The T-shirt Project was a final project for Metro Community College’s Principles of Fashion Design course. Student’s were tasked with creating three garments by embellishing blank tees and sweatshirts, without the use of a sewing machine.
After assembling a mood board, I started on a sample/prototype garment.
I knew that I wanted to use acrylic paints as opposed to fabric-specific dyes because I wanted the garments to show signs of wear. With an acrylic paint splatter, the dried paint will crack and flake off over time.
With this tee, I experimented with different dilutions of acrylics in water. The least diluted acrylics had to be dripped onto the tee, creating large, thick splotches of paint. As the acrylics were diluted further, the paint was able to be splattered using a brush, creating long thin lines of paint. The most diluted acrylics were not visible when splattered, and had to be poured onto the garment from a container. This created a stain like effect that I ultimately did not use moving forward.
My final three pieces were designed to be worn as one singular look, with the ability to wear single pieces on their own or mix and match. I wanted the garments to be cohesive without looking exactly alike.
The first tee is a basic, boxy Hanes tee. Using a less diluted paint, I was able to create large areas of color.
The second tee is a longline tee from H&M. On the right side of the garment I hand-stitched a gathering along the hem, creating an asymmetric drape to the garment. Because of the gathering and the longer cut of the tee, this garment was able to be layered underneath the Hanes tee.

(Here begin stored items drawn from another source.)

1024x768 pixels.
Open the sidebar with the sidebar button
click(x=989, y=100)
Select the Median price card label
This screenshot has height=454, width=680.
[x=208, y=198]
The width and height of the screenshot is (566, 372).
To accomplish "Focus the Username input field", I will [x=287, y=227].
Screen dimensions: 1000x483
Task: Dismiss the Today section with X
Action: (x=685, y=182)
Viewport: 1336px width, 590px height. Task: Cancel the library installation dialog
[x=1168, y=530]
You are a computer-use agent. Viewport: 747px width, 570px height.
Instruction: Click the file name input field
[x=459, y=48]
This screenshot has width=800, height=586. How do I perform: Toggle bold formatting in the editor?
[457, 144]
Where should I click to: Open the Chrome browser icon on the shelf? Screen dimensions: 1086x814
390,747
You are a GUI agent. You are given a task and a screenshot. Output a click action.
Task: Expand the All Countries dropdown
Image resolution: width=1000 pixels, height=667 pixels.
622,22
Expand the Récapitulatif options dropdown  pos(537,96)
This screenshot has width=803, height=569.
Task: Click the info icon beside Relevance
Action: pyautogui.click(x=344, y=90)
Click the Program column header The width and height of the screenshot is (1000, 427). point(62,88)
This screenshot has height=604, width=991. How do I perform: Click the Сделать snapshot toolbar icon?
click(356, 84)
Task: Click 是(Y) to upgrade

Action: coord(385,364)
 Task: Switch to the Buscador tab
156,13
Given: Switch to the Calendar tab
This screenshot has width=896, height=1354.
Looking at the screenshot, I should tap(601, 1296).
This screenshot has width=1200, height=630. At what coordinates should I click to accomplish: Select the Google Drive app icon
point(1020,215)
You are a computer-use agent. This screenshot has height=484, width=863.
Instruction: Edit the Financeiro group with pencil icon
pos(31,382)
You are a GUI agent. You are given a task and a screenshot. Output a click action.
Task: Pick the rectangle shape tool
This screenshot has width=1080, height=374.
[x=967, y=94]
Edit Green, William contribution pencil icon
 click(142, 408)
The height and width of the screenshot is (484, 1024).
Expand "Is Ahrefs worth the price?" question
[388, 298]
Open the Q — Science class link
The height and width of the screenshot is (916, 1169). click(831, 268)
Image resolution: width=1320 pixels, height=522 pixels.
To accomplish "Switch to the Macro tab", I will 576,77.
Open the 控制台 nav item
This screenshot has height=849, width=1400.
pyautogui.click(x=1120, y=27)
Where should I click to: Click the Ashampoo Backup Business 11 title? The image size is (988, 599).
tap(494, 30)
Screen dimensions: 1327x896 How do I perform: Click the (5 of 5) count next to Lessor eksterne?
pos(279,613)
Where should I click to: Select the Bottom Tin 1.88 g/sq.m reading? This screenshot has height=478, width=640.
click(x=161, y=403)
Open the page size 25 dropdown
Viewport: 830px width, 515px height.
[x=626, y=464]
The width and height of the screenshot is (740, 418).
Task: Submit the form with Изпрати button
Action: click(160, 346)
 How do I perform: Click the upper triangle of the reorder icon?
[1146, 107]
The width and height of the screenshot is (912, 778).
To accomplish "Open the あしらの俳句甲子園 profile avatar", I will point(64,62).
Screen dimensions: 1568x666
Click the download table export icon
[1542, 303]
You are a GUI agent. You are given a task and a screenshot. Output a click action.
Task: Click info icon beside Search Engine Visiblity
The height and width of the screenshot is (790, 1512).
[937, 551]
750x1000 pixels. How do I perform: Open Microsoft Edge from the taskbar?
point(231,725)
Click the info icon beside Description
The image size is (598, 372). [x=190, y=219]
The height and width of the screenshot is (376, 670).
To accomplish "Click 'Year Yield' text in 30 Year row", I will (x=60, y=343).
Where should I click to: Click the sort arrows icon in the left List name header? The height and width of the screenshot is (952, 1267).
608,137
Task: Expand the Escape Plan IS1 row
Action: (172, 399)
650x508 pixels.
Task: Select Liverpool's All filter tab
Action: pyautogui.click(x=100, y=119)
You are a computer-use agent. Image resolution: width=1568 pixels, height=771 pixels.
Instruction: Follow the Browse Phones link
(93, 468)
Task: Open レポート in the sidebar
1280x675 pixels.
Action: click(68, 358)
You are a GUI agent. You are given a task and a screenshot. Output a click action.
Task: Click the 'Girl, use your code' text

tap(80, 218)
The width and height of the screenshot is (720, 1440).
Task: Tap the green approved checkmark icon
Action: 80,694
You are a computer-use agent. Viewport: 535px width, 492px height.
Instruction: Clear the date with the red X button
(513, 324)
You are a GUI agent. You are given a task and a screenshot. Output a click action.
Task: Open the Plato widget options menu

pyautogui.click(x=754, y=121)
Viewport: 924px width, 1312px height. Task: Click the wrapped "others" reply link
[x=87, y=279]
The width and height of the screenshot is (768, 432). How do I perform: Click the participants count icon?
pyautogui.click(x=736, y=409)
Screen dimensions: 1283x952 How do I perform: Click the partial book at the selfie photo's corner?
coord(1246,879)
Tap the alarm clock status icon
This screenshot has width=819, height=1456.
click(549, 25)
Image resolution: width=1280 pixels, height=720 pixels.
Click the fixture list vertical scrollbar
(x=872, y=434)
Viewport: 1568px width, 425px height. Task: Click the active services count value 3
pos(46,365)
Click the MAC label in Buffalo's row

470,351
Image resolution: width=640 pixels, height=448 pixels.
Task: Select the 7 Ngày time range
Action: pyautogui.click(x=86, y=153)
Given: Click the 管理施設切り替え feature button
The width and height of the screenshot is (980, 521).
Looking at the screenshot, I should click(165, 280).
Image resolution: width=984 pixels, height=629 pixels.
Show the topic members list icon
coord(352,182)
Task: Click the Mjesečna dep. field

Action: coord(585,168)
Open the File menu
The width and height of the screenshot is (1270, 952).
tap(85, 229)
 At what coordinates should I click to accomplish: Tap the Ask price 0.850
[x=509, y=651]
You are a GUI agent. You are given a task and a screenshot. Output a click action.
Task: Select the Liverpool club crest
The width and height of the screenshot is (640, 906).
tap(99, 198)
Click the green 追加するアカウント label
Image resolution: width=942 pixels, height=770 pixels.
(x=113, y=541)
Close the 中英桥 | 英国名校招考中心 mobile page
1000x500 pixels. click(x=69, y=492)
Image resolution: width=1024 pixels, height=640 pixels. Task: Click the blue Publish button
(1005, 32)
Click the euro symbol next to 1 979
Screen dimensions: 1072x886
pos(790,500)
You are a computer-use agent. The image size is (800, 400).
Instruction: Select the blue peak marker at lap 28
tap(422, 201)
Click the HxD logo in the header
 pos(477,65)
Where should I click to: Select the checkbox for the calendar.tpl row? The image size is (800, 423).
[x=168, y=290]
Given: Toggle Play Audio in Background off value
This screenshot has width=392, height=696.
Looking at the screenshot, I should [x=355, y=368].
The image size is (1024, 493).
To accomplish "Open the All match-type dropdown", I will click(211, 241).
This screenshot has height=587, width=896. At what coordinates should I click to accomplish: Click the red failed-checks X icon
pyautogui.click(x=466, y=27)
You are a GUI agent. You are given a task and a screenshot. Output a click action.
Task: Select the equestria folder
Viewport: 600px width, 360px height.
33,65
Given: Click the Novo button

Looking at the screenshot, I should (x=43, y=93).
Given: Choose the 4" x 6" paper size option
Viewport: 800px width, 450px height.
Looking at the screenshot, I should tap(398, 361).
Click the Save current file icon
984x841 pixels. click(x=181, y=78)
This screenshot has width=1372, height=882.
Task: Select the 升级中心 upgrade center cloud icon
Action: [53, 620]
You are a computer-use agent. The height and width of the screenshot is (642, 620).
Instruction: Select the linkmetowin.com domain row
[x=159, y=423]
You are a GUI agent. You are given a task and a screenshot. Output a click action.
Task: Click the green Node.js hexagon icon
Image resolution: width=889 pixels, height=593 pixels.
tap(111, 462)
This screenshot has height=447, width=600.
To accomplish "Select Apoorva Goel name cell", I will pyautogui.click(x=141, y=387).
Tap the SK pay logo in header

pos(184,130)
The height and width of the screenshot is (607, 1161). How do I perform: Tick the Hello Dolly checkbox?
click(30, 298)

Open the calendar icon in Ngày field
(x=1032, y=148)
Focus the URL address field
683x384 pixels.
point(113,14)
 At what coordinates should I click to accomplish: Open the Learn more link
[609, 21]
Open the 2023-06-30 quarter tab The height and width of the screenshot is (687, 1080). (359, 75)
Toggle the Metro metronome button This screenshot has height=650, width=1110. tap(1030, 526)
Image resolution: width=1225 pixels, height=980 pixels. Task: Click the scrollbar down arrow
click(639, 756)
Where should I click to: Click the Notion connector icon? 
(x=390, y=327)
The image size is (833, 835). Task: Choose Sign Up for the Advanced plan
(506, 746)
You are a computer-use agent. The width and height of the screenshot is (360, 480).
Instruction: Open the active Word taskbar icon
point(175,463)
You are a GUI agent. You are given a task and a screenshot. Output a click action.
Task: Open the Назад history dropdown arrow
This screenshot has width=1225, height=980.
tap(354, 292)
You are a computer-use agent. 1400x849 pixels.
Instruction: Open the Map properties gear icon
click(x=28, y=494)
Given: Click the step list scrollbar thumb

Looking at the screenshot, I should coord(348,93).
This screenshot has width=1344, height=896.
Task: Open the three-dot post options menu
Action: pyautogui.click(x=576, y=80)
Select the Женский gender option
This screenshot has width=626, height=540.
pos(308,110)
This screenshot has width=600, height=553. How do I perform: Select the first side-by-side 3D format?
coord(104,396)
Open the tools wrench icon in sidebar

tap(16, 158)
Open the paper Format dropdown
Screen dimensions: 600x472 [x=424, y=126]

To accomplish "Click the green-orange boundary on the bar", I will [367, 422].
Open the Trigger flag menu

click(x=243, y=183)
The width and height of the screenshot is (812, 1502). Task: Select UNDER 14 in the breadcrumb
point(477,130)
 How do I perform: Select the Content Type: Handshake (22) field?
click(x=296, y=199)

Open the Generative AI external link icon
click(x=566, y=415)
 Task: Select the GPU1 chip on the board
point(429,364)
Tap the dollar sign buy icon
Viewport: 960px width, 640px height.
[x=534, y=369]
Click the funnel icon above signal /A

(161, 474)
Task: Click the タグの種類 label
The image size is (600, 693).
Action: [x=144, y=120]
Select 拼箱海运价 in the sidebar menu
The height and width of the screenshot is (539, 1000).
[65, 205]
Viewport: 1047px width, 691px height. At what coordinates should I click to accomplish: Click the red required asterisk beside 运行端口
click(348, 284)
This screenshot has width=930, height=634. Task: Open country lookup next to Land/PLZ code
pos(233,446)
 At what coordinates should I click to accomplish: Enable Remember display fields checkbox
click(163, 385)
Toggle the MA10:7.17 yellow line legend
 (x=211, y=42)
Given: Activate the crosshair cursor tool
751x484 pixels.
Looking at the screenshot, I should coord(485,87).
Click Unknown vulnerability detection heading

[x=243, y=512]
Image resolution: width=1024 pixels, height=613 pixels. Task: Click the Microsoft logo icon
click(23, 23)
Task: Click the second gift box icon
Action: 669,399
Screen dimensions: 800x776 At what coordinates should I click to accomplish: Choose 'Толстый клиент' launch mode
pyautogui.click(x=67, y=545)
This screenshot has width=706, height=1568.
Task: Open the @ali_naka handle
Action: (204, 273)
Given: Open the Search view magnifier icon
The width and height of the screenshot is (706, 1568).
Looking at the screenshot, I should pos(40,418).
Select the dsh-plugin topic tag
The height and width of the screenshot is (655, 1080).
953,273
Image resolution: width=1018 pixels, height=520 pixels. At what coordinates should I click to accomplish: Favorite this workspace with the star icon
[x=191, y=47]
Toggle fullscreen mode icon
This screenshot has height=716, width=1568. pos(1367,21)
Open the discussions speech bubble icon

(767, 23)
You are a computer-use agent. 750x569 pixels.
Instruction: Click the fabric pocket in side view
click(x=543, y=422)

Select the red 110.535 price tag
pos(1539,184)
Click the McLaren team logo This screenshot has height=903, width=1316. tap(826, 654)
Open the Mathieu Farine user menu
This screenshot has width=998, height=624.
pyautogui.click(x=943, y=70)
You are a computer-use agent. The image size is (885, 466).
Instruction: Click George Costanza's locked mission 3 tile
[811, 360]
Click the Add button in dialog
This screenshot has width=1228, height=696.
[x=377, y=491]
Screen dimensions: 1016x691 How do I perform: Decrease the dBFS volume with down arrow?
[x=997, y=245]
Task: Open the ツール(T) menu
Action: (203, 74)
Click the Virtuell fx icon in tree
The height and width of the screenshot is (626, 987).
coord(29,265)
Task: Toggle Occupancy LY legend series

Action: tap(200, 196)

Using a more diluted acrylic, I was able to splatter paint the tee with paint brushes. I wanted this to be a more minimal effect, to balance the maximal paint splotches of the other tee.
My third garment was a plain gray sweatshirt cut open in the front, with hand stitched denim elbow patches and a paint splattered denim embellishment on the back.
I wanted to create a piece of outerwear to pair with the two tees, something visually similar to a MA-1 bomber jacket or a traditional Japanese noragi.
The elbow patches were created from old denim scraps. They were cut into patches and embellished with sashiko stitching. The back emblem was assembled from old denim scraps, glued together, cut into a circle, and embellished with splatter painting to tie the look together.
Full look - styled, modeled, and photographed by Zachary Roland. Tees and Jacket are paired with H&M Jeans and Thorogood Boots.